The role of the ONC is one of a coordinator, to set the stage for new care models of accountable care for Medicare, Medicaid, and commercial ACOs, a national quality strategy, and standards. He said the priorities of the national quality strategies is to increase safety, ensure person and family engagement, communication and care coordination, promote prevention and treatment best practices, promote best practices for healthy living and make quality care more affordable.
At a high level, Stage 1 is about data capturing and sharing, stage 2 about advanced clinical processes, and Stage 3 about improved outcomes, he said. “We know we can’t do all at once,” he said.
While he acknowledged that many hospitals had serious problems during Hurricane Sandy on the East coast recently, those with HIT infrastructure off site or made use of the cloud were up and running more quickly.
He noted that interoperability and Stage 2 is about sharing data, and standardization is essential for making that possible. He compared healthcare under meaningful use as a beehive, a complex adaptive system that uses standard procedures to share information.
Blue Button is a set of standards whose concept is to allow patients to retrieve tbeir own health information. Roughly 300,000 CMS beneficiaries have downloaded their data to date.
He said measures drive improvements, drive value-based purchasing, andwill inform consumers. Measures between organizations will allow them to compare results.
He said that when choosing an electronic health record system, provider organizations should make sure it’s useable. “Usability is not in the eye of beholder. Task completion should be high, and error rate should be low,” he said. People use smartphones because they are excellent tools and easy to use. That’s not a bad standard for EHRs as well.
Liz Johnson is vice president, applied clinical informatics, at Tenet Healthcare Corp., a system with 49 hospitals and 117 outpatient centers in 39 states. She said Tenet has both purchased its EHRs and built its own enterprise data warehouse, and has had to certify both under meaningful use. Today it is taking our 30th site live.

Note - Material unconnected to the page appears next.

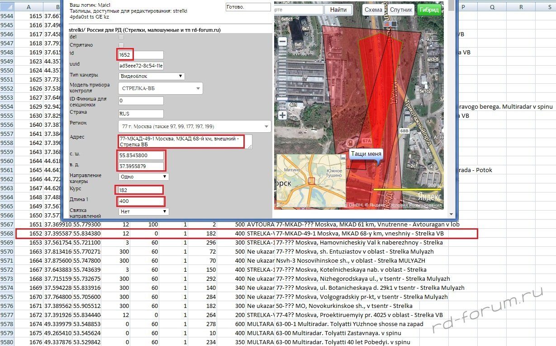Collapse the overview minimap with minus icon
The height and width of the screenshot is (346, 556).
click(x=343, y=157)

In describing Tenet’s experience with meaningful use Stage 1 attestation, she said governance is critical. Every hospital has a steering committee, she said. She advised not losing sight of workflow. “If you put technology in place ands doesn’t work, it’s a wasted effort.”
Clinicians, represented by clinical advisory teams, are critical to the attestation process, she said. “We are doing CPOE, and it’s critical that clinicians be involved around the order sets.”
She said it was important for the hospital to assemble the right teams, hospital sponsors, physician champions, internal vendor and consultant teams, and clinical informaticists.
She said that infomaticists will be critical for the future, and at the end of the day they can improve performance. More hospitals are using clinical informaticists, and important to use them as go forward as hospitals rely on data analytics.
Overall, Johnson said the experience of preparing for attestation taught several lessons: the need to think about smart data, the need for a useable EHR, and need to think about workflow. “We work on this every day,” she said. “Make sure you have other people involved, and bring in everyone in the communication loop.” Tenet sends out newsletters to keep people informed about the attestation effort. Adoption has to be everywhere, including physicians, nurses, labs, and pharmacies, she said.